Records drawn from a dataset:
#####

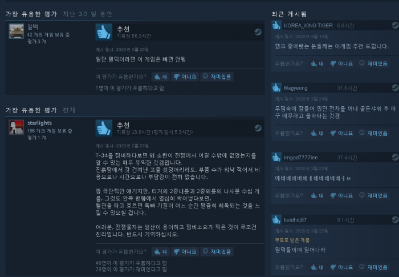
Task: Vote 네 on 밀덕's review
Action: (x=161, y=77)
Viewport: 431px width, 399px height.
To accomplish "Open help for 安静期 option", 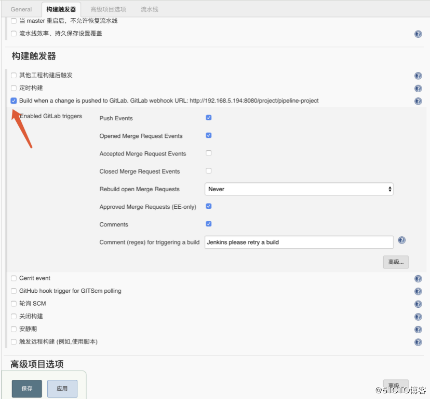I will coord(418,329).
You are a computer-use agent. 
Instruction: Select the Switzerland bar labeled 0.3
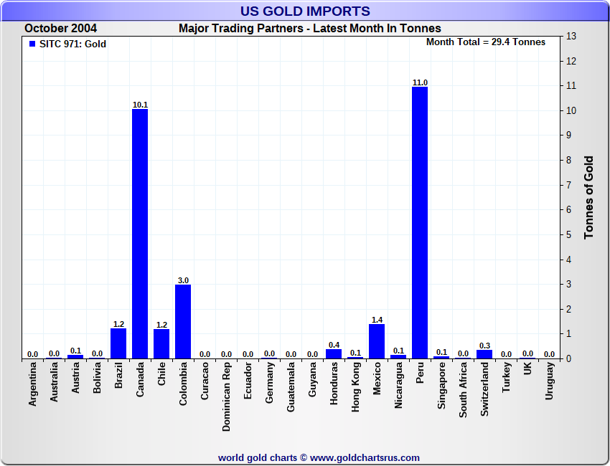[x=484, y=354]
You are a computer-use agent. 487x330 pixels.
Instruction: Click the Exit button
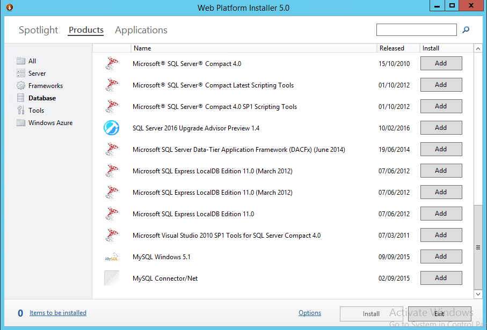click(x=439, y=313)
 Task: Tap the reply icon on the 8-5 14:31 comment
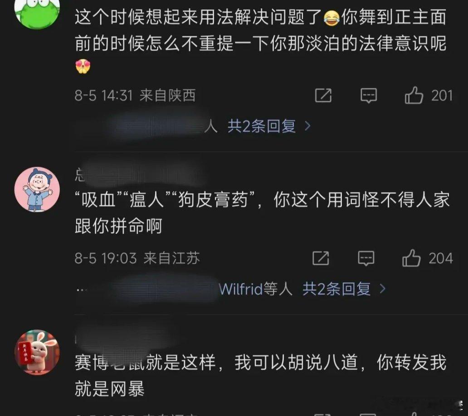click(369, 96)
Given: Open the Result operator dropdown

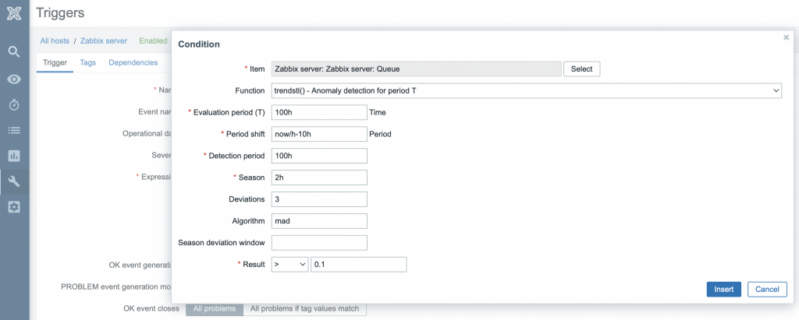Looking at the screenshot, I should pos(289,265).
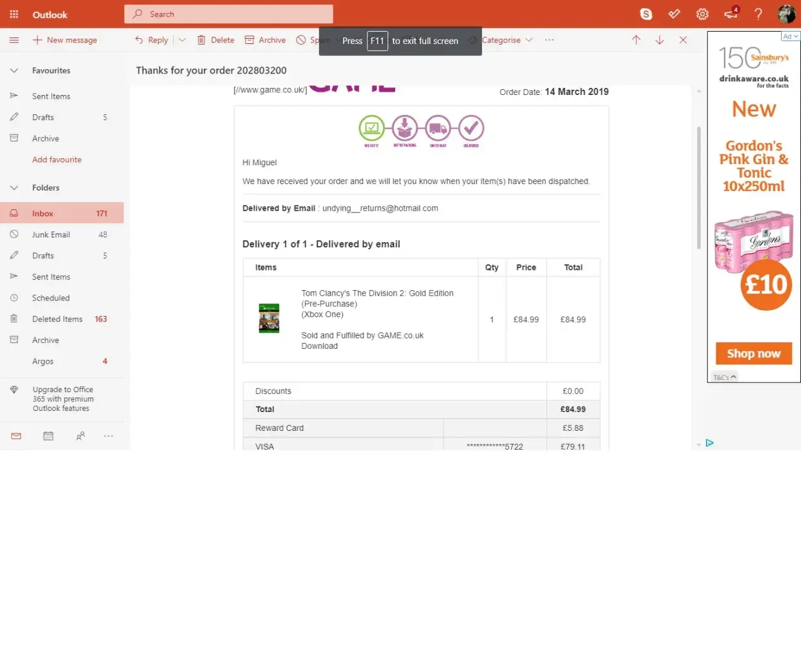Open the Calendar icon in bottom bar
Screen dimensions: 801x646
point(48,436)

#####

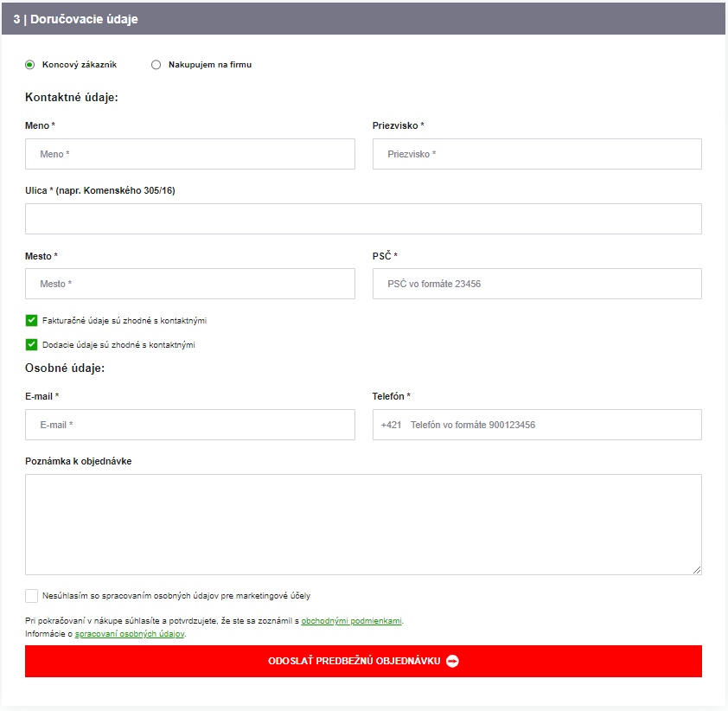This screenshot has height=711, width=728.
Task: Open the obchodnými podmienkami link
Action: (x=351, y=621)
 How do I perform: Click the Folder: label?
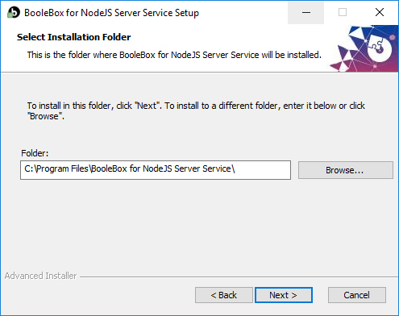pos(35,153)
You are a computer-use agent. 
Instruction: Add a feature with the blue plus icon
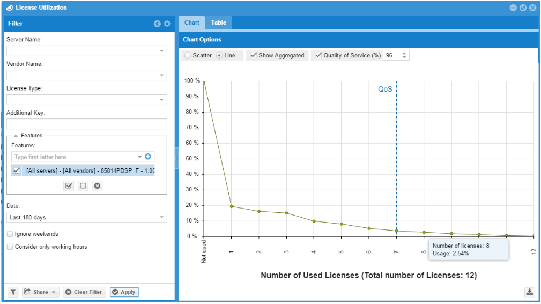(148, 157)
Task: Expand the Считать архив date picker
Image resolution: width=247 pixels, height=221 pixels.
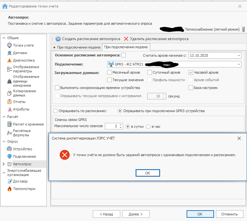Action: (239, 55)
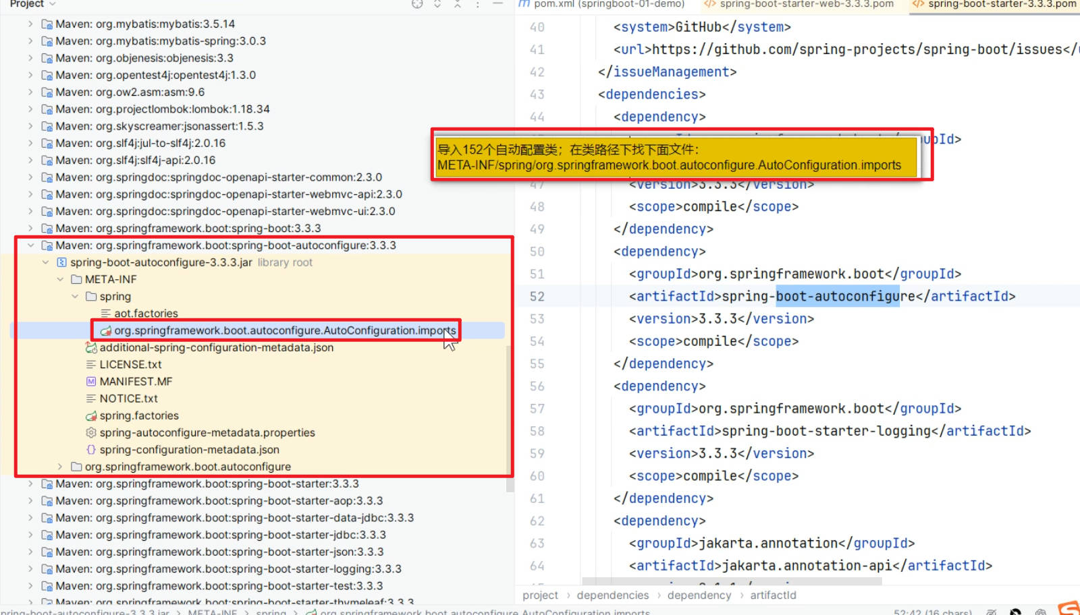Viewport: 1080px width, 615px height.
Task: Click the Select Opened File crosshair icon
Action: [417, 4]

#####

= YOUR ASSIGNMENT =
Word for word, restate the lines above from the one with "How do I perform: Click the Folder: label?" through the one with "Task: Expand the Считать архив date picker", keeping both ends and dropping the pictures.

= RESULT BELOW =
 How do I perform: Click the Folder: label?
pos(35,153)
You are a computer-use agent. 
Instruction: Add a feature with the blue plus icon
(148, 157)
Task: Expand the Считать архив date picker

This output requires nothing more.